Гостей человек тридцать, все, как кажется, завсегдатаи, но о личной жизни почти не говорят. Тома бездумно бродит между разными группами, другой на его месте мог бы шутки ради ставить диагнозы: истерия, невроз, депрессия. Но Тома хорошо знает: в обществе люди часто что‐то строят из себя, маскируются, держат себя под контролем. Поэтому не позволяет себе делать какие‐либо заключения.
Ему бросается в глаза коротко стриженная молодая блондинка, вокруг которой столпились люди. Она стоит в просторной прихожей, прислонившись к стене, с коктейлем в руке, и говорит без остановки, так что оранжевая жидкость в бокале подрагивает. Тома подходит, слушает ее, понимает: она адвокат. Ее рассказы – о китайской, албанской, румынской мафии, о жестоком насилии, откровенных угрозах, о переводчиках, которые многое не решаются повторить, о свидетелях, на которых ледяные взгляды настоящих убийц нагоняют панический страх. С месяц тому назад румынский сутенер связал одну из своих девушек, заклеил ей рот строительным скотчем и бросил в ванну. Потом стал медленно наносить ей глубокие порезы бритвой, практически на кусочки изрезал. Эксперт определил, что она истекала кровью часа два или три. А чтобы остальные девушки знали, на что он способен, он заводил их по очереди в ванную и заставлял прикасаться к жертве, пока она, вся в крови, еще дышала и смотрела расширившимися от боли и страха глазами. Наконец несчастная умерла. И вот этого человека должен защищать один ее коллега, говорила молодая юристка, ее преследовала эта жуткая история. Рассказывая ее в очередной раз, она снова переживала кошмарную сцену, и слова не помогали отогнать ее.

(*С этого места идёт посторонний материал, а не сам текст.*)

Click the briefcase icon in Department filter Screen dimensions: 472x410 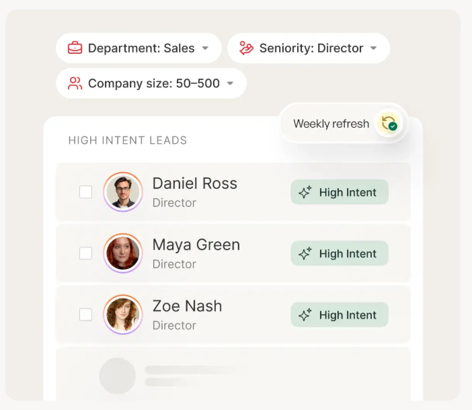click(75, 48)
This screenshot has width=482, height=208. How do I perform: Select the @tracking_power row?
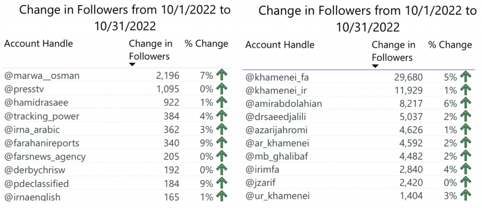click(116, 115)
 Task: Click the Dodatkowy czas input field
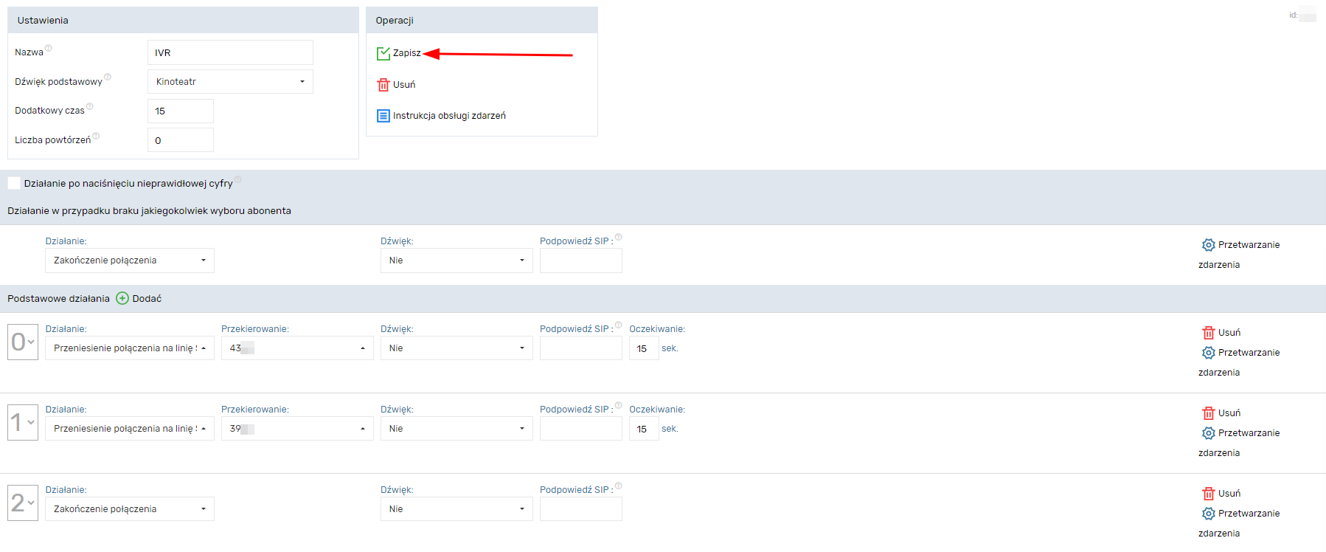point(181,111)
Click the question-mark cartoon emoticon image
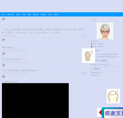Image resolution: width=123 pixels, height=118 pixels. click(113, 96)
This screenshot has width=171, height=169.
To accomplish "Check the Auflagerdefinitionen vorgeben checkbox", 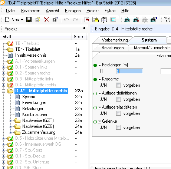I will (118, 99).
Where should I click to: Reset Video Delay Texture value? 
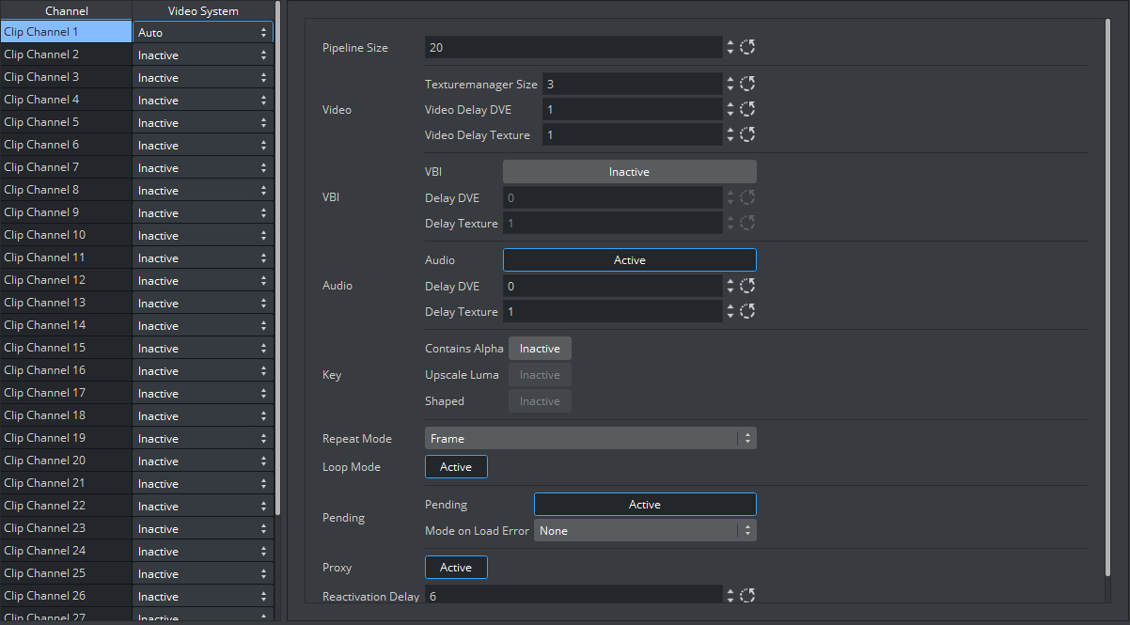pos(747,134)
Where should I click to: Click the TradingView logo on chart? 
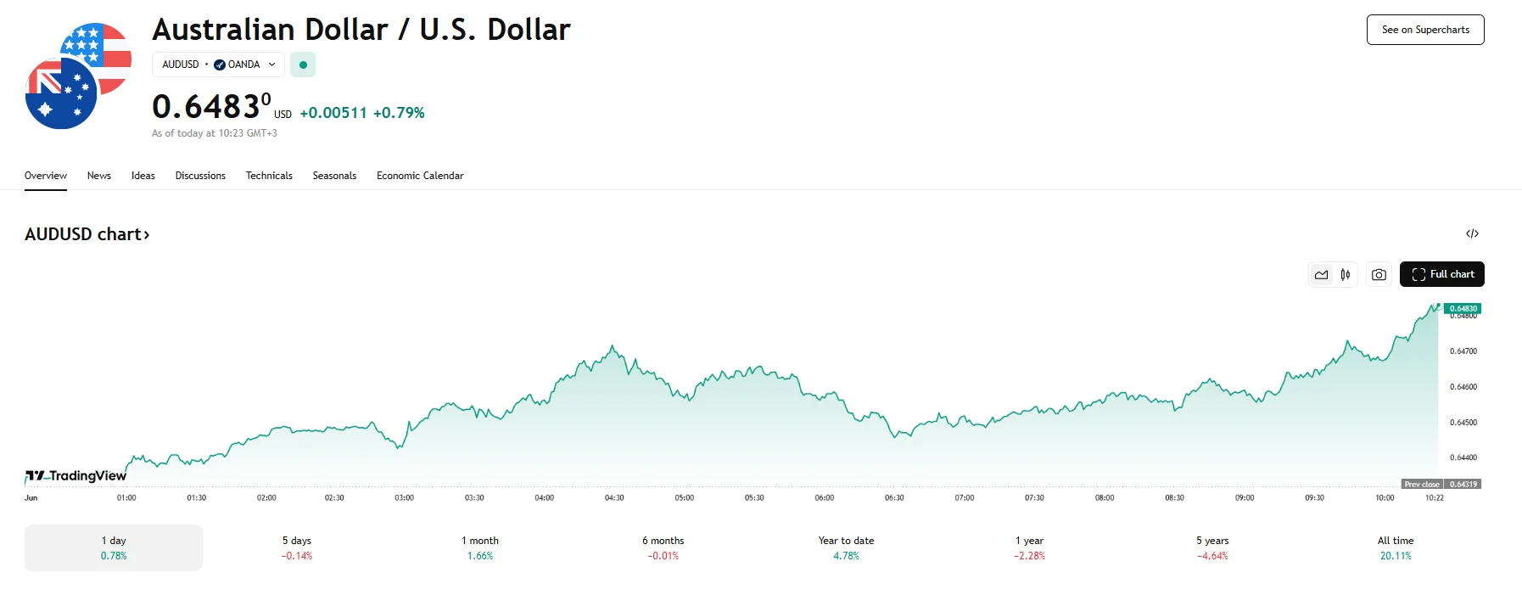(76, 476)
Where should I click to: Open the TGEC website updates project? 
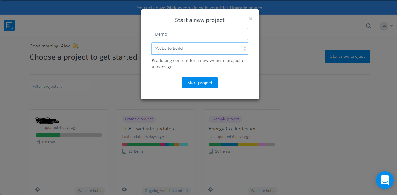point(148,129)
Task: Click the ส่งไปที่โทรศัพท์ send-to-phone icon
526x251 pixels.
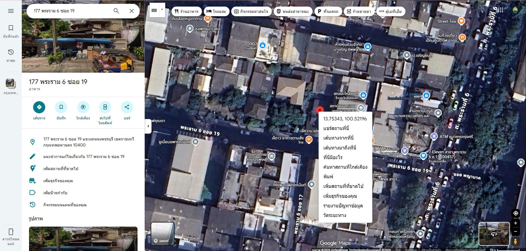Action: click(105, 107)
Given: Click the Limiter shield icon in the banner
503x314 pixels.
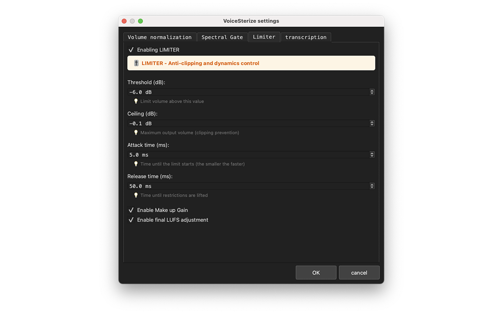Looking at the screenshot, I should (x=136, y=63).
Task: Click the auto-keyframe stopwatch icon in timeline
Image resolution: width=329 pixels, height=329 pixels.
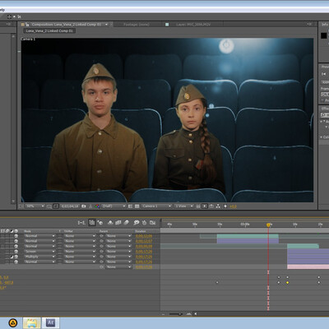Action: (x=144, y=223)
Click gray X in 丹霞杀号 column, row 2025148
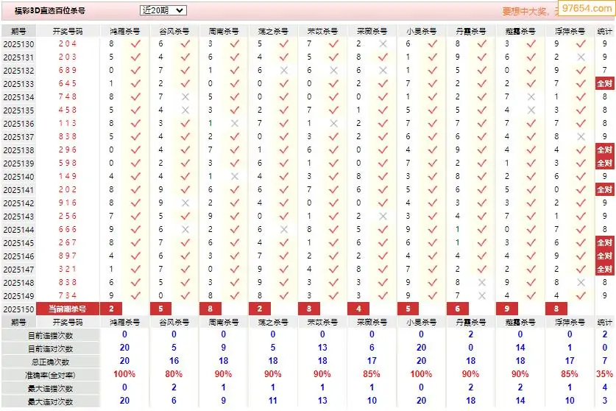Viewport: 616px width, 411px height. tap(482, 282)
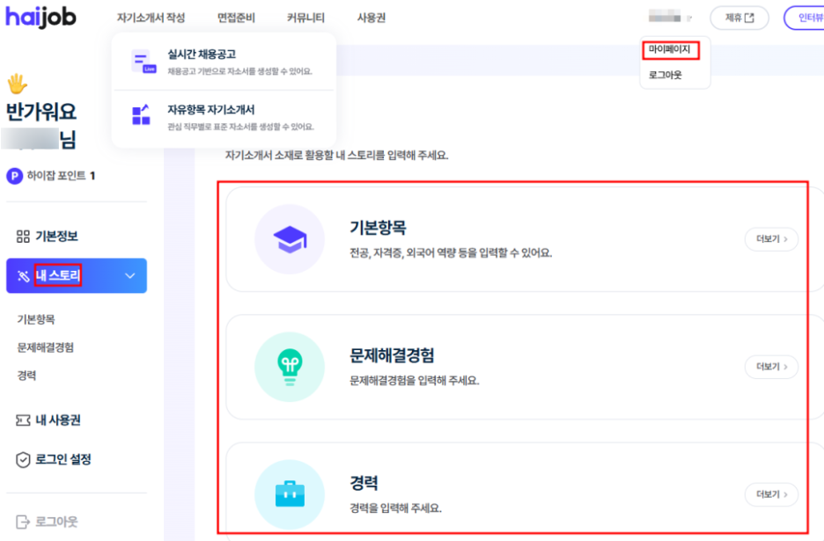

Милым жестом она поправляет упавшую на глаза прядь волос и, только теперь заметив Тома, улыбается ему; в ту же секунду он с удовольствием понимает, что попался. Ощущает магнитную тягу, которой приятно противиться. Почти физическое притяжение. Ее зовут Луиза; Луиза Блюм, назвалась она позже. Она худощавая, отчего кажется еще стройнее, с тонкими чертами лица. Что еще сказать, как объяснить, что именно разбудило его желание? Быть может, как предположит он задним числом, внезапная уверенность, что она улыбнулась ему одному? “Луиза Блюм” – повторяет он про себя. Ужасно подходит ей это имя.
За столом они случайно оказались рядом. Случайно? Кто‐то верит в случайность? Она опять толкует об организованной преступности и о роли защиты – ведь защищать надо всех несмотря ни на что. Он же все время молчит – то ли не хочет загромождать беседу своими словами, то ли предпочитает слушать ее. Ему нравится ее голос, звучащая в нем горячность. Когда она все же спрашивает, кто он такой, он почему‐то, называя свою профессию, произносит только: “аналитик”. “Аналитик?” – повторяет она, как бы прикидывая какой – финансовый? экономический? Тогда он добавляет: “психо”. Ее лицо изображает интерес, а может, ей и правда интересно? – Знаете, у меня временами бывают странные причуды, – говорит она с притворной тревогой. – Я, например, разговариваю сама с собой. Не нужно ли мне пройти психоанализ, как вы считаете? – Проходить анализ нужно всем, это должно стать обязательным, как еще недавно была воинская служба.